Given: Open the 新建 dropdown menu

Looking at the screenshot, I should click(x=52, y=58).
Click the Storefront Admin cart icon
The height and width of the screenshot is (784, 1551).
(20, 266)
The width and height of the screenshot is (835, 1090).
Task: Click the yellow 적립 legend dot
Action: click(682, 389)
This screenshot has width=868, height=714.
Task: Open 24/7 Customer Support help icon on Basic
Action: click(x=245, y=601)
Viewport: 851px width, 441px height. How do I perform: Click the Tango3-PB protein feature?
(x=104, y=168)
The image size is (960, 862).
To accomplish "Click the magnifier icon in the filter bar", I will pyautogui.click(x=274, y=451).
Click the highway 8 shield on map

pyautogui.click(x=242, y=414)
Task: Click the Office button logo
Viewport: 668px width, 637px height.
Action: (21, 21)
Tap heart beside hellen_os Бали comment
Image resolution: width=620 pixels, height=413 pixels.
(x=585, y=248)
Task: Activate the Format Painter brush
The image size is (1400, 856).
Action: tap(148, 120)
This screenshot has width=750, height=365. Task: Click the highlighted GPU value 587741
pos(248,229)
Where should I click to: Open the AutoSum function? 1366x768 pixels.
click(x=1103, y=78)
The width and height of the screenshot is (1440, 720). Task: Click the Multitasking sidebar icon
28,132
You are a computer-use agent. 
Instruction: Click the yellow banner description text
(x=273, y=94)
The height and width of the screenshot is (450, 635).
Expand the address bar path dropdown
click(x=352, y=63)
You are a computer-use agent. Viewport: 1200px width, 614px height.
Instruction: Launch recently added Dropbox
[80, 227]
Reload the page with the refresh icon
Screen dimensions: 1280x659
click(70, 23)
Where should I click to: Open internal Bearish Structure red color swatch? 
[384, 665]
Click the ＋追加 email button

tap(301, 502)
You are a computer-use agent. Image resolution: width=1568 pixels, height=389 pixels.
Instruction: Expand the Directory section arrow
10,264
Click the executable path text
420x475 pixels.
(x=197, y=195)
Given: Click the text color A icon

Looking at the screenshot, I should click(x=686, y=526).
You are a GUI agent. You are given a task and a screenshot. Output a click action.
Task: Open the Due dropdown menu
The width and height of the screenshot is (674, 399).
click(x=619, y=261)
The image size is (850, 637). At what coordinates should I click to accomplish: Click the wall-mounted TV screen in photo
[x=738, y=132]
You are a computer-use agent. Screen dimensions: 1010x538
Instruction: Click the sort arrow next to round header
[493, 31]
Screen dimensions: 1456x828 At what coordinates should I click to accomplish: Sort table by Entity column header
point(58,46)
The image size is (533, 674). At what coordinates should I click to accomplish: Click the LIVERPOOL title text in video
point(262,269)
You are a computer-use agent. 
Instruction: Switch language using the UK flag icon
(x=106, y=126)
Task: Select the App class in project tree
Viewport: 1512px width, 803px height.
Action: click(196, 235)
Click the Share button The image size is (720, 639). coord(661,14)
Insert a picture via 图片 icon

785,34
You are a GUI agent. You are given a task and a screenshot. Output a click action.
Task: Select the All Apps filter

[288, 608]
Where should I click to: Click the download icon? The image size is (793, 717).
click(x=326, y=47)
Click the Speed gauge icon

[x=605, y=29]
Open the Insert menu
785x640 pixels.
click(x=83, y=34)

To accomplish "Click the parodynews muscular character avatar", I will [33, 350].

__________

§ **WORK INSTRUCTIONS**:
Repeat all of the records above exactly as they appear.

§ **WRITTEN RESPONSE**:
Given: Open the 新建 dropdown menu

Looking at the screenshot, I should click(x=52, y=58).
Click the Storefront Admin cart icon
The height and width of the screenshot is (784, 1551).
(20, 266)
The width and height of the screenshot is (835, 1090).
Task: Click the yellow 적립 legend dot
Action: click(682, 389)
This screenshot has width=868, height=714.
Task: Open 24/7 Customer Support help icon on Basic
Action: click(x=245, y=601)
Viewport: 851px width, 441px height. How do I perform: Click the Tango3-PB protein feature?
(x=104, y=168)
The image size is (960, 862).
To accomplish "Click the magnifier icon in the filter bar", I will pyautogui.click(x=274, y=451).
Click the highway 8 shield on map

pyautogui.click(x=242, y=414)
Task: Click the Office button logo
Viewport: 668px width, 637px height.
Action: (21, 21)
Tap heart beside hellen_os Бали comment
Image resolution: width=620 pixels, height=413 pixels.
(x=585, y=248)
Task: Activate the Format Painter brush
The image size is (1400, 856).
Action: tap(148, 120)
This screenshot has width=750, height=365. Task: Click the highlighted GPU value 587741
pos(248,229)
Where should I click to: Open the AutoSum function? 1366x768 pixels.
click(x=1103, y=78)
The width and height of the screenshot is (1440, 720). Task: Click the Multitasking sidebar icon
28,132
You are a computer-use agent. 
Instruction: Click the yellow banner description text
(x=273, y=94)
The height and width of the screenshot is (450, 635).
Expand the address bar path dropdown
click(x=352, y=63)
You are a computer-use agent. Viewport: 1200px width, 614px height.
Instruction: Launch recently added Dropbox
[80, 227]
Reload the page with the refresh icon
Screen dimensions: 1280x659
click(70, 23)
Where should I click to: Open internal Bearish Structure red color swatch? 
[384, 665]
Click the ＋追加 email button

tap(301, 502)
You are a computer-use agent. Image resolution: width=1568 pixels, height=389 pixels.
Instruction: Expand the Directory section arrow
10,264
Click the executable path text
420x475 pixels.
(x=197, y=195)
Given: Click the text color A icon

Looking at the screenshot, I should click(x=686, y=526).
You are a GUI agent. You are given a task and a screenshot. Output a click action.
Task: Open the Due dropdown menu
The width and height of the screenshot is (674, 399).
click(x=619, y=261)
The image size is (850, 637). At what coordinates should I click to accomplish: Click the wall-mounted TV screen in photo
[x=738, y=132]
You are a computer-use agent. Screen dimensions: 1010x538
Instruction: Click the sort arrow next to round header
[493, 31]
Screen dimensions: 1456x828 At what coordinates should I click to accomplish: Sort table by Entity column header
point(58,46)
The image size is (533, 674). At what coordinates should I click to accomplish: Click the LIVERPOOL title text in video
point(262,269)
You are a computer-use agent. 
Instruction: Switch language using the UK flag icon
(x=106, y=126)
Task: Select the App class in project tree
Viewport: 1512px width, 803px height.
Action: click(196, 235)
Click the Share button The image size is (720, 639). coord(661,14)
Insert a picture via 图片 icon

785,34
You are a GUI agent. You are given a task and a screenshot. Output a click action.
Task: Select the All Apps filter

[288, 608]
Where should I click to: Click the download icon? The image size is (793, 717).
click(x=326, y=47)
Click the Speed gauge icon

[x=605, y=29]
Open the Insert menu
785x640 pixels.
click(x=83, y=34)

To accomplish "Click the parodynews muscular character avatar", I will [33, 350].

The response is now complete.